**Task to carry out**
Read through the material below and copy each line in which the word "Powered" occurs.

++++++++++

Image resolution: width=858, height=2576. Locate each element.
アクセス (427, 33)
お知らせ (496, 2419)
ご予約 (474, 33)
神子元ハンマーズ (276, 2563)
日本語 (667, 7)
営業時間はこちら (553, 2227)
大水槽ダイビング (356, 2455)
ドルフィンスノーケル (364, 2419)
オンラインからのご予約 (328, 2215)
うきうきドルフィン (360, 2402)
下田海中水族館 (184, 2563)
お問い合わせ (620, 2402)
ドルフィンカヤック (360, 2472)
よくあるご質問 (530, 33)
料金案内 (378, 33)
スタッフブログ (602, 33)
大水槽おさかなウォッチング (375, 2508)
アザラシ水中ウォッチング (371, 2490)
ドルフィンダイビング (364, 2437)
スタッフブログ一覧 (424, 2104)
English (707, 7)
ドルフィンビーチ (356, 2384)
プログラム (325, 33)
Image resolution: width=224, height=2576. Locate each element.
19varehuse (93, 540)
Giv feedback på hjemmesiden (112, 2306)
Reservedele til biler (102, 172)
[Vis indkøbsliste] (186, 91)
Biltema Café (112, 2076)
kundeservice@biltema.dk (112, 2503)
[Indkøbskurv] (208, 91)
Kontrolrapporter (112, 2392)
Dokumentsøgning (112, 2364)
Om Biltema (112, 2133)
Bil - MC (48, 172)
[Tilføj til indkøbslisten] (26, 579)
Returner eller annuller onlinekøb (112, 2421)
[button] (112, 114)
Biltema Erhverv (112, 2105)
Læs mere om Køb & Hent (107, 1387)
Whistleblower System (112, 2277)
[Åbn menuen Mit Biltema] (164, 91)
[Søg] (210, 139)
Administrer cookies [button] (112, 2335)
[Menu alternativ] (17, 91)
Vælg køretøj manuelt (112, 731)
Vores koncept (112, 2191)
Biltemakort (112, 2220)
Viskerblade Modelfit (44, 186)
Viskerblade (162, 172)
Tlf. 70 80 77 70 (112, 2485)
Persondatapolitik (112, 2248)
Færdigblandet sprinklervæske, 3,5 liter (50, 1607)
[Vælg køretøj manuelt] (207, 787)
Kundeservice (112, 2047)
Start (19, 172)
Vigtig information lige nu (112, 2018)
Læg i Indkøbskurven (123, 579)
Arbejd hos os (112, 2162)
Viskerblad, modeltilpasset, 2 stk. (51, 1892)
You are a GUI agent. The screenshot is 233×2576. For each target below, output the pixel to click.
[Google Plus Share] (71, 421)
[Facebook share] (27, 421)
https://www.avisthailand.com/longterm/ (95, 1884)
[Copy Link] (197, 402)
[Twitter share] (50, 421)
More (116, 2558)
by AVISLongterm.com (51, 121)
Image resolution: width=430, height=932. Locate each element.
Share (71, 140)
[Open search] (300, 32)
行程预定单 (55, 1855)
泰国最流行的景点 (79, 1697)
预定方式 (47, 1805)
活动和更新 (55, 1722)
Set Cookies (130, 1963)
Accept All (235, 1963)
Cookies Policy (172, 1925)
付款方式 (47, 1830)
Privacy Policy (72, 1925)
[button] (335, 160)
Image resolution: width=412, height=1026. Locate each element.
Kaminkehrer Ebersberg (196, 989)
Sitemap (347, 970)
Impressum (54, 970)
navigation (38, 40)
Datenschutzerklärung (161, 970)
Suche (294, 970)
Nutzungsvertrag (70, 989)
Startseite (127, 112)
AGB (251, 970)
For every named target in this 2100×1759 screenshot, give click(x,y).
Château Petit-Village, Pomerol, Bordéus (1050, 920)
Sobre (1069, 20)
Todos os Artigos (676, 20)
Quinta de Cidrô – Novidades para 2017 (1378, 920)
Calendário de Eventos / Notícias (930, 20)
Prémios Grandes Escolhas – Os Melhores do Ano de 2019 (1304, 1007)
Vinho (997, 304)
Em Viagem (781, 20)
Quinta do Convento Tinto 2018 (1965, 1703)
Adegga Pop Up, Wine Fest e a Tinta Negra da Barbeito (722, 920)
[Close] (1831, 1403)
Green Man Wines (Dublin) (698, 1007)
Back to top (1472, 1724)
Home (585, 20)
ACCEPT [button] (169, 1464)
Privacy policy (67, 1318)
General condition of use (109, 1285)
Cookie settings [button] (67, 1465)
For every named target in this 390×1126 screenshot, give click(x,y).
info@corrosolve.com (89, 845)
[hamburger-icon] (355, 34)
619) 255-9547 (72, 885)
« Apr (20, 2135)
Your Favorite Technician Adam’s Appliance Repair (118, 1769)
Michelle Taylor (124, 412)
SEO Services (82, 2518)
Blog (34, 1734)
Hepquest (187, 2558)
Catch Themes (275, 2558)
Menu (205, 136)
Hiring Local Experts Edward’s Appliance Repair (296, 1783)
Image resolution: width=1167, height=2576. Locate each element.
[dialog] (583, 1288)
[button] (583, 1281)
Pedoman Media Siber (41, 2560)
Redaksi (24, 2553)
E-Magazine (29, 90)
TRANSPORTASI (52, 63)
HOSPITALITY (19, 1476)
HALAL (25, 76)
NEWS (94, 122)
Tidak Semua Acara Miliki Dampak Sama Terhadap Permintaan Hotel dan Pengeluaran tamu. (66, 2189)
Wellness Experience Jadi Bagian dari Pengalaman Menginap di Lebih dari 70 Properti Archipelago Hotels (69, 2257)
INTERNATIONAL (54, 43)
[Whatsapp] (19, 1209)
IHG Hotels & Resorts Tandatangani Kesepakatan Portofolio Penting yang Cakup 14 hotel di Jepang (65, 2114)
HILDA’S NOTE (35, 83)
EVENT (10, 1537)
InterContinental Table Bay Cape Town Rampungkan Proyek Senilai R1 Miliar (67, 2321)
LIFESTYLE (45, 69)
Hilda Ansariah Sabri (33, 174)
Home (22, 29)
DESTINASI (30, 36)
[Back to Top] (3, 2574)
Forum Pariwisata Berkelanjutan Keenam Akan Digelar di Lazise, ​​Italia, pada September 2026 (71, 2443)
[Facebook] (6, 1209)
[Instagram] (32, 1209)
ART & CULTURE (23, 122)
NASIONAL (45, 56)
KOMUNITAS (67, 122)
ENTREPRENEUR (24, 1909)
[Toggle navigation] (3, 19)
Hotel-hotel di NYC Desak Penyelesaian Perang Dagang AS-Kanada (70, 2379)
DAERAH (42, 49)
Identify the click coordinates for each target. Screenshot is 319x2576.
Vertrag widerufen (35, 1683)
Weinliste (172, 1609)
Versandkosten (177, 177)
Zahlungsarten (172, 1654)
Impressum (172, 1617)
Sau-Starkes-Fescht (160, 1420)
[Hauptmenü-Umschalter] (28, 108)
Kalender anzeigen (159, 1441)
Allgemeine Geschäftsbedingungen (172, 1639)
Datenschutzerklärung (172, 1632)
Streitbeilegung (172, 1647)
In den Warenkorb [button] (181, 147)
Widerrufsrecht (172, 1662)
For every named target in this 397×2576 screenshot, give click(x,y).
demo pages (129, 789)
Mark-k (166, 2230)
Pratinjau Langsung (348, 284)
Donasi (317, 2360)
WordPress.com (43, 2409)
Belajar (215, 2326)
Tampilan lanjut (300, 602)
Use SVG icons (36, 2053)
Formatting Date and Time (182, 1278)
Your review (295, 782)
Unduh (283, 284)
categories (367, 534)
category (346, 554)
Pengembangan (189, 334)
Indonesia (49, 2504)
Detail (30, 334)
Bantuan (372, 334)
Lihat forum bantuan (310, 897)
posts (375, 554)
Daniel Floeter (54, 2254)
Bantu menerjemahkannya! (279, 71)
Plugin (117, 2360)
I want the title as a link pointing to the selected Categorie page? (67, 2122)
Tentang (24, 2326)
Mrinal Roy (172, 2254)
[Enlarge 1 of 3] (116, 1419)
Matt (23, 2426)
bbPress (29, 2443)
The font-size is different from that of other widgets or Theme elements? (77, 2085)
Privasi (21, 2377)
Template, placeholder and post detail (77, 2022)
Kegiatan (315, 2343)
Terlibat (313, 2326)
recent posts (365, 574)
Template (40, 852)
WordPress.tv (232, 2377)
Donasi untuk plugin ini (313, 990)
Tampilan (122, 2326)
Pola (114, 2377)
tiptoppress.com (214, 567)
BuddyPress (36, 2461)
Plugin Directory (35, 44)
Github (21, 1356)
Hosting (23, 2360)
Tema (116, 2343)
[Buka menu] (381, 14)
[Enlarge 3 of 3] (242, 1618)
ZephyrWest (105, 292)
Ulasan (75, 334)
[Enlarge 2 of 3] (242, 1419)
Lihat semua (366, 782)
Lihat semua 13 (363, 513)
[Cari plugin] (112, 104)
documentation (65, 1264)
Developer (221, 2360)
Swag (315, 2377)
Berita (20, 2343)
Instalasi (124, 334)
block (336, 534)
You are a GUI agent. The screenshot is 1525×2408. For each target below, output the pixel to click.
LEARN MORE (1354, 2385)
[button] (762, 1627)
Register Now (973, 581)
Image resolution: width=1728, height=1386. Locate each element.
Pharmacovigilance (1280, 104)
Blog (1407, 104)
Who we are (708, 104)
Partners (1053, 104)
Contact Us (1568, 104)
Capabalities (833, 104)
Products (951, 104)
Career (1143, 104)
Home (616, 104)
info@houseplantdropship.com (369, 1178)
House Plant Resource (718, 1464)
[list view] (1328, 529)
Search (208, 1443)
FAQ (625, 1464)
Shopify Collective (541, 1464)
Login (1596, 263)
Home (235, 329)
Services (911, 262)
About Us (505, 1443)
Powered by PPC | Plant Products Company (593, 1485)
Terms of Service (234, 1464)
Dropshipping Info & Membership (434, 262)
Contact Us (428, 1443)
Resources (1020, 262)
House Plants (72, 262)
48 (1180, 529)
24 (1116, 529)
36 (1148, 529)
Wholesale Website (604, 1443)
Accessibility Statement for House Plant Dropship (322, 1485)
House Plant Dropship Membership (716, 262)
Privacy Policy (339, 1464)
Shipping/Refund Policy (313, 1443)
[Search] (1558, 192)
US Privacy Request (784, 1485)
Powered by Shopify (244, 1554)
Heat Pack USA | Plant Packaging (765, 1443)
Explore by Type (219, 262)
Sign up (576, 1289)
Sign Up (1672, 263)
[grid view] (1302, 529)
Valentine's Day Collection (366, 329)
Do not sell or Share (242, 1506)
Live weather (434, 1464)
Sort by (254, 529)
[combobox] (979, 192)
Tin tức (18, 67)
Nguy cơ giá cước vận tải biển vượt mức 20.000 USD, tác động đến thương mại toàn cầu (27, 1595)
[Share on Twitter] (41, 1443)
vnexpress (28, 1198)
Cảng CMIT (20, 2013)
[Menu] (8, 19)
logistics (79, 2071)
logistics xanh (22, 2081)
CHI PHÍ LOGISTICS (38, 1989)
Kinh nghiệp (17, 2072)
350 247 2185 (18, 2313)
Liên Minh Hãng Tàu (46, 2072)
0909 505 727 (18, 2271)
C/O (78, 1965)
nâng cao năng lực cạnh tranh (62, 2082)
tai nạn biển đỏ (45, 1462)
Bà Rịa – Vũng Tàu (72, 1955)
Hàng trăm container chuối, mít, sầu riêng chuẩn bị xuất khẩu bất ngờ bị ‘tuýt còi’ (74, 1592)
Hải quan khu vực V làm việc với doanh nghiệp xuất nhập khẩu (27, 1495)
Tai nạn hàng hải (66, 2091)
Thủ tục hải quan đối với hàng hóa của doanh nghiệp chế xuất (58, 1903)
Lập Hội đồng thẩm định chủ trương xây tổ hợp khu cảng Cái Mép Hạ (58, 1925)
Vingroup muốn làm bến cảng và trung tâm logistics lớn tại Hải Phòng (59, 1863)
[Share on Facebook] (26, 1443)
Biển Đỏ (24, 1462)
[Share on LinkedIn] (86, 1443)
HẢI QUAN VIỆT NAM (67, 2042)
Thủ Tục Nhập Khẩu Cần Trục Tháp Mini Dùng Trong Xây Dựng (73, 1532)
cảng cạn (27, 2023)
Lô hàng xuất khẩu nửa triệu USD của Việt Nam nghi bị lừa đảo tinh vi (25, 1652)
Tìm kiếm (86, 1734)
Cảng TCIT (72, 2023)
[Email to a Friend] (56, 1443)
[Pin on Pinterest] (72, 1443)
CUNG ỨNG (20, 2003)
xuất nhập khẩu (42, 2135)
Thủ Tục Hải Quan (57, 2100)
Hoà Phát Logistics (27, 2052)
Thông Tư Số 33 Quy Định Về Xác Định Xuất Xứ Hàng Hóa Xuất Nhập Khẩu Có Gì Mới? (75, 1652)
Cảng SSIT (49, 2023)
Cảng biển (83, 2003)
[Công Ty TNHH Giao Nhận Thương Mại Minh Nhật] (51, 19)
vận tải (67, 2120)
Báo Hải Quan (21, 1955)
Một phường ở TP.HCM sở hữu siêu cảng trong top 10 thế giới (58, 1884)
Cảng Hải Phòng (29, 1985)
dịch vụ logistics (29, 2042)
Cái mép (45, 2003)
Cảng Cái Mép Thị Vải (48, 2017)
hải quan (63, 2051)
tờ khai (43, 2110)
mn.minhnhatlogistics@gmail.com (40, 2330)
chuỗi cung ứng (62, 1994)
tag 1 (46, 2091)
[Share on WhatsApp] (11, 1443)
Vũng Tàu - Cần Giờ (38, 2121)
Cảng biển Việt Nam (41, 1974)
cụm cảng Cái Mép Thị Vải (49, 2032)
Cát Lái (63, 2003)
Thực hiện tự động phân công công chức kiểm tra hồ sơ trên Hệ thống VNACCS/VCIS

++++++++++

**Task response**
Powered by PPC | Plant Products Company (593, 1485)
Powered by Shopify (244, 1554)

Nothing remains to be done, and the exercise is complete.